Sawyer had told the council’s Ways and Means Committee on June 2 that she was exploring ways for Artscape to go beyond its traditional footprint as a way of using the festival, and the crowds it draws, to help invigorate other parts of town.
As for future years, Sawyer said, she doesn’t agree that Artscape should be held in the exact same area year after year and is open to the idea of moving Artscape to other parts of the city.
Sawyer said she thinks the arts can be an economic engine for the city and she’d like to “spread the wealth” around. She added that she can envision Artscape being held someday in the Pennsylvania Avenue Black Arts & Entertainment District in West Baltimore.

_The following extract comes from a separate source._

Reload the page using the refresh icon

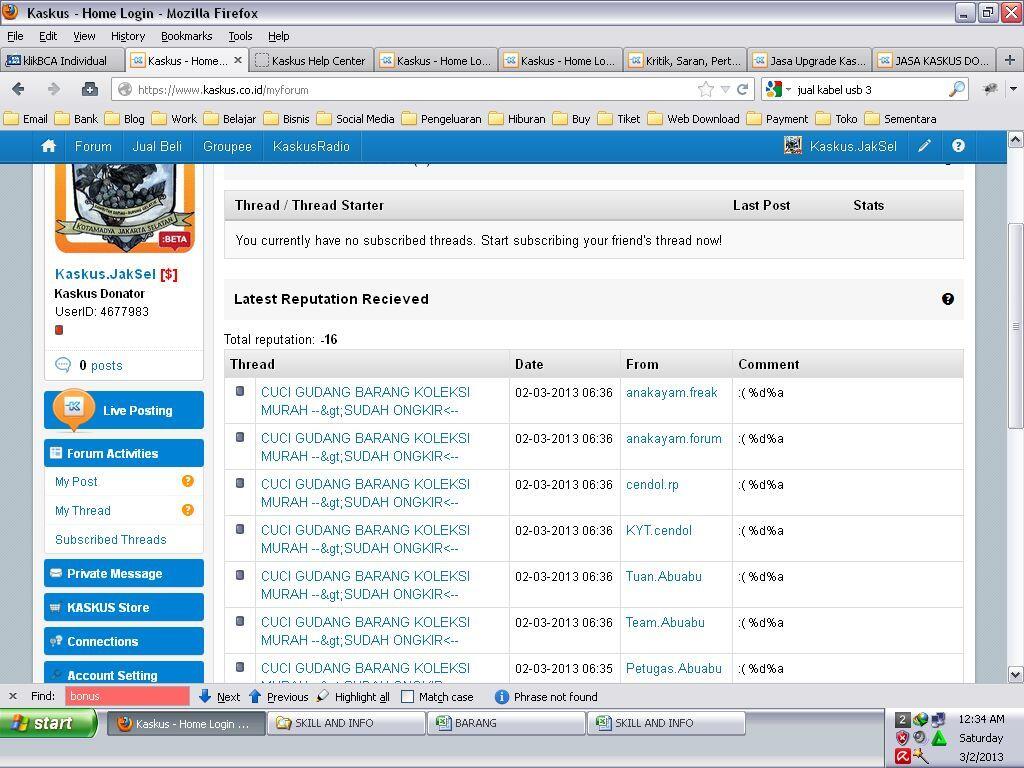pos(743,89)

“The goal is to use the power of the arts to improve areas and then move on and continue to improve them,” she said. “If we keep having the same events in the same place every time, we’ll never be able to spread that wealth. So it may be that we expand the footprint in ‘23. It may be that we move to a different area in ‘24 or ‘25 and continue to spread that wealth throughout the city.”
The objective is “to make the arts an economic engine for the City of Baltimore,” she said. “We have a wealth of talent in the city, all over the city, not just in one specific place, and we would love to take advantage of it.”

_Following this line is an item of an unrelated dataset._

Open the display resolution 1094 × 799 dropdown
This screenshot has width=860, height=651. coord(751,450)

At a second budget hearing on June 14, Sawyer assured Costello that Artscape 2023 will be held mostly in Mount Vernon and Midtown even if it expands.
“We are not leaving the Mount Vernon-Midtown area,” she said. “We will continue to present in that area. We are working diligently with our partners to make sure we have a robust presence” there.

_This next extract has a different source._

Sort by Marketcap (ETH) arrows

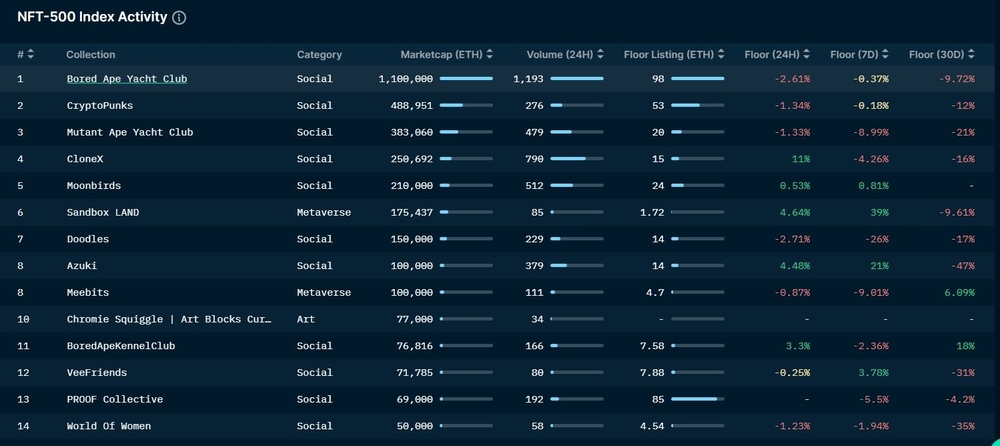click(x=490, y=54)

BOPA’s decision not to hold Artscape in 2022 triggered scrutiny from the City Council because the agency was still requesting $98,000 for festivals in fiscal 2023, which began July 1. BOPA also said in April that it won’t hold the Light City festival or the Baltimore Book Festival this year.
After hearing Sawyer’s remarks in June, city council members moved to temporarily withhold $196,000 from BOPA’s fiscal 2023 budget until they got more information about its plans for Artscape 2023 and other information they requested.
Costello, who chairs the Ways and Means Committee, posted on social media on June 23 that one of his accomplishments during this year’s budget process was “[W]orking toward ensuring the historical footprint of ArtScape remains in the 11th District in Bolton Hill and Mount Vernon while allowing continued expansion in Station North, through targeted cuts to BOPA’s budget.”
In the meantime, other organizations have moved to fill the void left by BOPA’s decision not to hold Artscape and Light City. The Waterfront Partnership of Baltimore launched a new monthly festival series called Baltimore by Baltimore, and Historic Ships in Baltimore and others are presenting Maryland Fleet Week & Flyover Baltimore Sept. 7 to 13, using at least two former BOPA staffers. AFRAM 2022, organized by a private producer, reportedly drew more than 200,000 people to Druid Hill Park in June.
When BOPA announced that it wouldn’t produce Artscape in 2022, Sawyer said BOPA would have a public preview in September to indicate what Artscape 2023 will like. She said this week that BOPA still plans to offer that preview, most likely in the third week of September.